I think Phoenix got Marshall because all their prospects were taken, Waiters/Ross/Rivers/Lamb. The cupboard was really bare at that point.


----------



## Geaux Tigers (Apr 26, 2004)

Is Phoenix still committed to playing absolutely no defense and going full speed all the time? Cause if so then Marshall is their guy. Not even saying that it's a bad thing.


----------



## shmip (Dec 12, 2010)

its even fournier not ivana.. also i dont really like the rivers pick.. he is just like EG , they both are the same player.. non of them is a PG .. bad pick.. plumlee is for sure the worst pick of the draft .. dont like the ross pick either


----------



## RollWithEm (Jul 16, 2002)

E.H. Munro said:


> *Winners*
> 
> *New Orleans*- Obviously they got the Unibrower, but i love the Austin Rivers selection too. If they can turn around and work out a Gordon for Granger swap with Indy they may be in the playoff picture next year. And if they can Williams into signing then contention is basically a year away.

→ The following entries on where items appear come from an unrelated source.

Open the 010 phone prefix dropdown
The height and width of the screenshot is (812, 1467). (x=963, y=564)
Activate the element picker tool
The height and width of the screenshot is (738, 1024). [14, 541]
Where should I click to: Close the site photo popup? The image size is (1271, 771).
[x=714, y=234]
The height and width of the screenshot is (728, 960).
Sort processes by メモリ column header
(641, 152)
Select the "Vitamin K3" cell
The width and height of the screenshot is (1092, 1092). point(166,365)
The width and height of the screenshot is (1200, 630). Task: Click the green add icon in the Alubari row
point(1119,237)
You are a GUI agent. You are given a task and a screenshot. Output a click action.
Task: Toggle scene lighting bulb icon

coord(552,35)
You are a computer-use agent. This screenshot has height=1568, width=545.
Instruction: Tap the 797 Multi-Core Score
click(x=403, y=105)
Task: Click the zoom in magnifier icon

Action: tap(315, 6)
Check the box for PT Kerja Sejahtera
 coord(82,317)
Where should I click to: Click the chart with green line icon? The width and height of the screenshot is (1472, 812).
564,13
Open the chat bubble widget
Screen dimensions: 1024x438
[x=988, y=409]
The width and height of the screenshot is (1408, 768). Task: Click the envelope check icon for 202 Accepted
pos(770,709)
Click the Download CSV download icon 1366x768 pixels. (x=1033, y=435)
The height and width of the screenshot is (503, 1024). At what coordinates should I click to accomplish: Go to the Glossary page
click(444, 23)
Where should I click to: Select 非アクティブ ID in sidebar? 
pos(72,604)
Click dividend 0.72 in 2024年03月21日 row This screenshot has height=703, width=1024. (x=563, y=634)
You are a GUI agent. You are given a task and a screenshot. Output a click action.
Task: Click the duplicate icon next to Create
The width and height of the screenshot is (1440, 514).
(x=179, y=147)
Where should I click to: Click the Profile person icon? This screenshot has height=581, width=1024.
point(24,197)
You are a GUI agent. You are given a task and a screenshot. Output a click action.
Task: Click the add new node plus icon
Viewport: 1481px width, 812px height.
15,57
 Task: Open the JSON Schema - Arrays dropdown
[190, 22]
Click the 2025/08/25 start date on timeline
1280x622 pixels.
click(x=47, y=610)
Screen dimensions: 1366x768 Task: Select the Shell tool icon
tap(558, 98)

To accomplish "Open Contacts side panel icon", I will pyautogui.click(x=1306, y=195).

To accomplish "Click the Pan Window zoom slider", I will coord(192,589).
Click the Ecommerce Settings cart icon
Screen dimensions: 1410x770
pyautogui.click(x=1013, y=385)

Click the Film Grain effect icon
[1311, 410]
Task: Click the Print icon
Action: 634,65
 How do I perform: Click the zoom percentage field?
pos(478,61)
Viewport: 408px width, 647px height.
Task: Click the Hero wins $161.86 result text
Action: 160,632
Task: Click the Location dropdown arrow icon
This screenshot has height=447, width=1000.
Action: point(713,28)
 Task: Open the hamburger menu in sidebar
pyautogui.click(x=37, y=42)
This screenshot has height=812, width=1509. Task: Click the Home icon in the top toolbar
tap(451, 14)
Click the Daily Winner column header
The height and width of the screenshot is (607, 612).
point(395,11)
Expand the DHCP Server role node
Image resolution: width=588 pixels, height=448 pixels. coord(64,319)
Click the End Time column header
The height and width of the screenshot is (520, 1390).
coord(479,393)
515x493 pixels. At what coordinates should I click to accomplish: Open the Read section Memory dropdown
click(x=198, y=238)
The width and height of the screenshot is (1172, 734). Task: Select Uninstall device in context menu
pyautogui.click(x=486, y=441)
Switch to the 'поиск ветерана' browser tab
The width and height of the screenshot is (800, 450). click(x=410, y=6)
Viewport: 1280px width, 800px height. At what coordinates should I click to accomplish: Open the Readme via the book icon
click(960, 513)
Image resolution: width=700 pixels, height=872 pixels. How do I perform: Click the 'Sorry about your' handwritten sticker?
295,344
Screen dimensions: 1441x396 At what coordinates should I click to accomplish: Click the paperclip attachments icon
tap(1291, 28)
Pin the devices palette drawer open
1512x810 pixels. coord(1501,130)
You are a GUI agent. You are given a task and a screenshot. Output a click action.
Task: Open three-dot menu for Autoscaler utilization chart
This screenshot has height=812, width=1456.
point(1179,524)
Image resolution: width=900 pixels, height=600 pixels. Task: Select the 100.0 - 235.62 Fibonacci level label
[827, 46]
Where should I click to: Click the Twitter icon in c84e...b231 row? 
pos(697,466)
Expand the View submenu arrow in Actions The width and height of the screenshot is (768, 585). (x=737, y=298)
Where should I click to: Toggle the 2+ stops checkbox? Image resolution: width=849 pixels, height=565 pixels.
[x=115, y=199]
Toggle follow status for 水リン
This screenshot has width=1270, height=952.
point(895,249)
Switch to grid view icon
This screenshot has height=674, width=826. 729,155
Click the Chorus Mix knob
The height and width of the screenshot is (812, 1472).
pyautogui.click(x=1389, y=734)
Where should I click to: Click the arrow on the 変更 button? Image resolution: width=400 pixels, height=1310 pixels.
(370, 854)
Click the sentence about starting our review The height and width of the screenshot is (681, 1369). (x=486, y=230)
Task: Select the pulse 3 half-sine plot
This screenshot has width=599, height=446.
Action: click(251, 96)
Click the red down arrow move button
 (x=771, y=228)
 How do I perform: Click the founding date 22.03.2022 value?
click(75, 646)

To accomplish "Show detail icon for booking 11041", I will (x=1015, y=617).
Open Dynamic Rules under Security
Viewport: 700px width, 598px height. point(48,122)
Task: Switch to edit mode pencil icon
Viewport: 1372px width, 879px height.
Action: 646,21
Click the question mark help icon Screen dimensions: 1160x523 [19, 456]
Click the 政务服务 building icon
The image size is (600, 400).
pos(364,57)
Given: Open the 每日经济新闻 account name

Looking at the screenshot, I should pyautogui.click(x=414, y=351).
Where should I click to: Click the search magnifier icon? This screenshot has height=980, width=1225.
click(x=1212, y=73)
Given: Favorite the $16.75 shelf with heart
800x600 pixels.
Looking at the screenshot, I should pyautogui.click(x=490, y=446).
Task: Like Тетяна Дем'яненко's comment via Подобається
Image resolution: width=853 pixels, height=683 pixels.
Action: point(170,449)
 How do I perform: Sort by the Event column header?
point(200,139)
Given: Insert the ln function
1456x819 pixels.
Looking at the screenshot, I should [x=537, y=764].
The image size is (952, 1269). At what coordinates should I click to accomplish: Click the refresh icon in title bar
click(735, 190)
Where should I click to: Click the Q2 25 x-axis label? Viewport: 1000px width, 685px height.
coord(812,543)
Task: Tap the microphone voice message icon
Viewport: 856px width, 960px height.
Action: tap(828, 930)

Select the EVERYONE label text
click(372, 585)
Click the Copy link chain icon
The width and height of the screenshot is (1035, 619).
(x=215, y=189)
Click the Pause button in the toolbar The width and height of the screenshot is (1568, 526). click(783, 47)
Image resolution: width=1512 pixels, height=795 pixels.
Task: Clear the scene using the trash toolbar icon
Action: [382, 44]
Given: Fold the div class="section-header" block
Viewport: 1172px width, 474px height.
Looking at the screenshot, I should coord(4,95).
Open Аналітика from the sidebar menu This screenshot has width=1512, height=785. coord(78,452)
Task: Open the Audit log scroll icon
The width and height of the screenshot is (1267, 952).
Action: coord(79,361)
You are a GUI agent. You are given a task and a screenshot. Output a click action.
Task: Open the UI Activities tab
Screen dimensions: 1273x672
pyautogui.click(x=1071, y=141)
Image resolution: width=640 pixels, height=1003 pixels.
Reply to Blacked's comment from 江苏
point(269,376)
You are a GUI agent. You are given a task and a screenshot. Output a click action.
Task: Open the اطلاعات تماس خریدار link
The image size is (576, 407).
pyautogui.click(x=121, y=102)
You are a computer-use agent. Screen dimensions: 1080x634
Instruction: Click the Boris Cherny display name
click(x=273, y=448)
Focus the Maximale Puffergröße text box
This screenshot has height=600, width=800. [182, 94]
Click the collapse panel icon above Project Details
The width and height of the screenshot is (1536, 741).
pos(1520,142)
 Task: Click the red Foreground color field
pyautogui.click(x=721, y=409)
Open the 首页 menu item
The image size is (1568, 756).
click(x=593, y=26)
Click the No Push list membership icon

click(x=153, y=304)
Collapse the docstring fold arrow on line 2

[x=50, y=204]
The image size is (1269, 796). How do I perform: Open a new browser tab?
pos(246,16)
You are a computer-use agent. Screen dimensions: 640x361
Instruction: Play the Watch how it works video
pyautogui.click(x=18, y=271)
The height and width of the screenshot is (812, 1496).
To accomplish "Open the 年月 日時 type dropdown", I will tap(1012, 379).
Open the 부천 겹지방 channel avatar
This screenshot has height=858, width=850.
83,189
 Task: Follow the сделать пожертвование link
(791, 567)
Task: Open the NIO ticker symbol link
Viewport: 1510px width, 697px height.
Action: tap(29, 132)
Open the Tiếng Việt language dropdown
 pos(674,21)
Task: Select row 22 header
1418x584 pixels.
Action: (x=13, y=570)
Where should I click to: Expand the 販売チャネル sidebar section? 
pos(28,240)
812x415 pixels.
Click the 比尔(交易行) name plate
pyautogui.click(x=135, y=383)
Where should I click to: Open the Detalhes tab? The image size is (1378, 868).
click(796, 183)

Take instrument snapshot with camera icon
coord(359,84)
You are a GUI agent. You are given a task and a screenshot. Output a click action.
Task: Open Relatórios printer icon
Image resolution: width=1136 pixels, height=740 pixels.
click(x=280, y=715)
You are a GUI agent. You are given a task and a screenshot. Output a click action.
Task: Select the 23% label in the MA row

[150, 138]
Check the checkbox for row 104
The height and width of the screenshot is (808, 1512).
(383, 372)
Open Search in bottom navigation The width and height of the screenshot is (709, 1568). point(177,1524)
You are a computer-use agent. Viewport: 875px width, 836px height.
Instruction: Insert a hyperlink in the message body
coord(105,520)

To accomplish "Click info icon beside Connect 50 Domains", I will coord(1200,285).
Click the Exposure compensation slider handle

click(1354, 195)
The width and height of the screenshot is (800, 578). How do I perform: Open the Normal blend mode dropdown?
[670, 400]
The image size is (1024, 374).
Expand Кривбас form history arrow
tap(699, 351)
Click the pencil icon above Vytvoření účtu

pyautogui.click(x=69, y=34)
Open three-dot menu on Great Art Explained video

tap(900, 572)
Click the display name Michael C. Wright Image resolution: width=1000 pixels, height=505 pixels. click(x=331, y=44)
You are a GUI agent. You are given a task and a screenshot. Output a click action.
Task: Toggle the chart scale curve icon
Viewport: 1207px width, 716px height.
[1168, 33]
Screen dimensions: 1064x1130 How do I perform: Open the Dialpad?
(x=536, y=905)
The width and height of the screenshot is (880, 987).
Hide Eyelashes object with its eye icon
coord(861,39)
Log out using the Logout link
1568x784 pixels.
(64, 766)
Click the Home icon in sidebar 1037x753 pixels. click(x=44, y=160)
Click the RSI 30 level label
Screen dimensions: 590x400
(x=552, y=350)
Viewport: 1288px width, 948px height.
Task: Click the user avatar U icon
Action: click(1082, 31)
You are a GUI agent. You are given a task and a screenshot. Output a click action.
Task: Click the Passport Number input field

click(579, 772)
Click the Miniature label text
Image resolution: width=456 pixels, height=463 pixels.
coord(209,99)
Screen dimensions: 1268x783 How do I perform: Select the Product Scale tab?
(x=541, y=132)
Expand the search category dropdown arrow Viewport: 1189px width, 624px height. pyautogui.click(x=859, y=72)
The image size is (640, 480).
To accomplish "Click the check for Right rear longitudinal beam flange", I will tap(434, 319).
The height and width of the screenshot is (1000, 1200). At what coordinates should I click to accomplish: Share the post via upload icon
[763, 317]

I didn't like the Rivers pick very much. They have not shown any interest in a Gordon sign and trade. Deron Williams has already signed with Brooklyn. They overpaid a role player (Ryan Anderson) who is great at hitting open jumpers without actually having anyone to draw double teams or penetrate and kick to him. Oh, and they are still pretending Austin Rivers can help them at the PG position. Ouch.


----------



## E.H. Munro (Jun 22, 2004)

The Anderson signing is indeed bizarre, because Davis' highest and best use would be in a prime Garnett/Josh Smith type roving engine of defensive destruction role, and instead Demps is going to get him beat to piss in the post. It's almost like he's actually working for another team and doing his best to undermine the Hornets. They had no choice on Gordon, though, they couldn't let him walk and due to the CBA couldn't trade him until next summer once he signed the offer sheet. So I have no beef with them letting Rivers come off the bench for a year while they try to build trade value with E-Go. In the long term I think Rivers is the better player, anyway. Maybe they're hoping to package Anderson and Gordon for a center next summer?


----------



## shmip (Dec 12, 2010)

E.H. Munro said:


> The Anderson signing is indeed bizarre, because Davis' highest and best use would be in a prime Garnett/Josh Smith type roving engine of defensive destruction role, and instead Demps is going to get him beat to piss in the post. It's almost like he's actually working for another team and doing his best to undermine the Hornets. They had no choice on Gordon, though, they couldn't let him walk and due to the CBA couldn't trade him until next summer once he signed the offer sheet. So I have no beef with them letting Rivers come off the bench for a year while they try to build trade value with E-Go. In the long term I think Rivers is the better player, anyway. Maybe they're hoping to package Anderson and Gordon for a center next summer?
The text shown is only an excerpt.